When Sharon invaded Lebanon in 1982, his plan was to sponsor the election of a president and empower the weak state over the armed militias that had been engaged in civil war since 1975. Sharon ejected Arafat and the Palestinian militias and supervised the election of Bashir Gemayel as president of Lebanon. Sharon reasoned that only then could Israel sign a lasting peace treaty with Lebanon.

Gemayel was elected, but before he could take office, the Syrian regime of Hafez Assad assassinated him. Sharon was also weakened at home amid an unpopular war in Lebanon and atrocities that accompanied the Israeli invasion, especially at the Sabra and Shatila camps in Beirut. With Sharon and Bashir Gemayel out of the picture, Bashir’s brother Amin was elected president and tried to carry on with the plan. On May 17, 1983, Lebanon and Israel signed a peace treaty, which was later killed by Assad. Under international pressure, Israel eventually ended its occupation of Lebanon, which became the hotbed of pro-Iran Hezbollah, one of the most notorious terrorist groups on the planet. 

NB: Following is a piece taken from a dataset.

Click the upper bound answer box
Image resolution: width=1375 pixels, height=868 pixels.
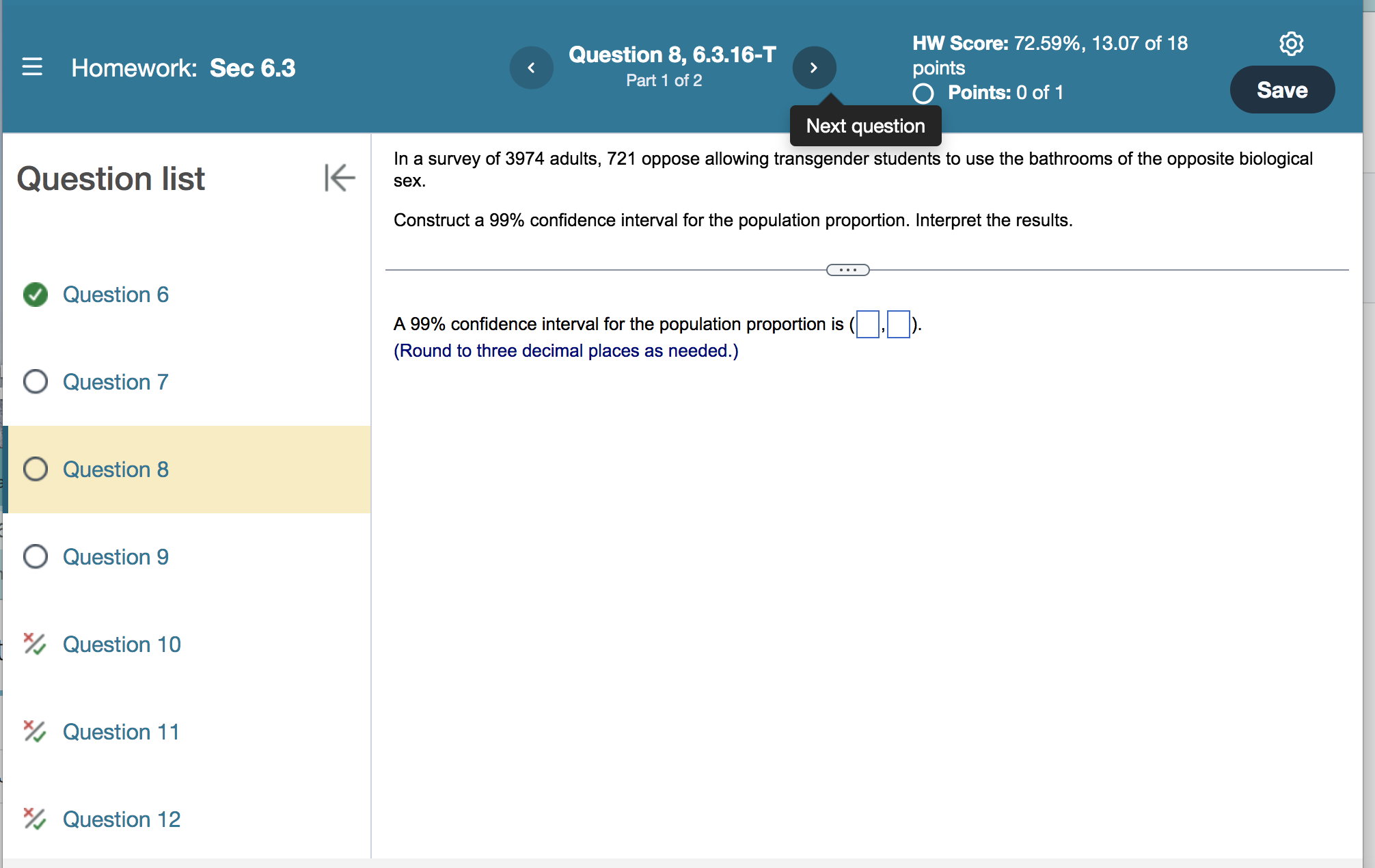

In 2006, Hezbollah started a war with Israel that lasted for 33 days and resulted in death and destruction in Israel, but exponentially much more death and destruction in Lebanon. Today, Hezbollah still dominates Lebanon. Like Hamas, Hezbollah rejects peace wholesale and wants Israel destroyed. It imposes its maximalist view on the Lebanese, forcing them to say that Israel is an illegitimate state, and to refer to the country instead as “Occupied Palestine.”

Gaza Disengagement

Sharon repeated the same experiment with the Palestinians in the West Bank and Gaza. Sharon had given up on Arafat, seeing him as a weak and unreliable peace partner. With American assistance, the Israeli prime minister forced the Palestinian Authority (PA) to elect a prime minister, Mahmoud Abbas, who was supposed to eclipse the wily Arafat. Sharon hoped that an elected Israeli government and an elected Palestinian government could make comprehensive and lasting peace.

Sharon then put his money where his mouth was. In September 2005, amid much anger from settlers, Sharon dismantled the Israeli settlements in Gaza, and handed the strip over to Abbas, who had been elected president eight months prior, following the death of Arafat. Sharon was probably on his way to do the same in the West Bank when he was suddenly hospitalized.

Sharon was succeeded by Ehud Olmert, a much less charismatic character, who tried to carry on with Sharon’s plan by offering Abbas a Palestinian state in the West Bank and the Gaza Strip, in addition to the Arab neighborhoods in East Jerusalem, and a promise to iron the remaining wrinkles. Abbas turned down Olmert’s peace proposal, and again turned down a similar offer by Benjamin Netanyahu, which was made under the auspices of the Palestine-friendly American president Barack Obama. 

The biggest obstacle to Abbas’s ability to say yes to any Israeli offers for a Palestinian state is that he cannot forego the “right of return” of Palestinians to Israel (not to the to-be-created Palestine). He tested the waters by giving an interview in which he said that any peace deal with Israel would not mean his return to his birthplace in Safed, in northern Israel. Palestinians, especially hardliners like Hamas, immediately forced Abbas to retract his statement.

Conclusion

Peace between Israel and the Palestinians was not always standing at a dead end like it does today. Some Israelis, like Sharon, understood that Palestinians have to have a representative government that can make peace with Israel, manage Palestinians well, and maintain neighborly relations with Israel. But Sharon’s plan died with him. Since then, the Palestinians have yet to understand what it takes for them to get their state, and that does not include destroying Israel or behaving as the victim.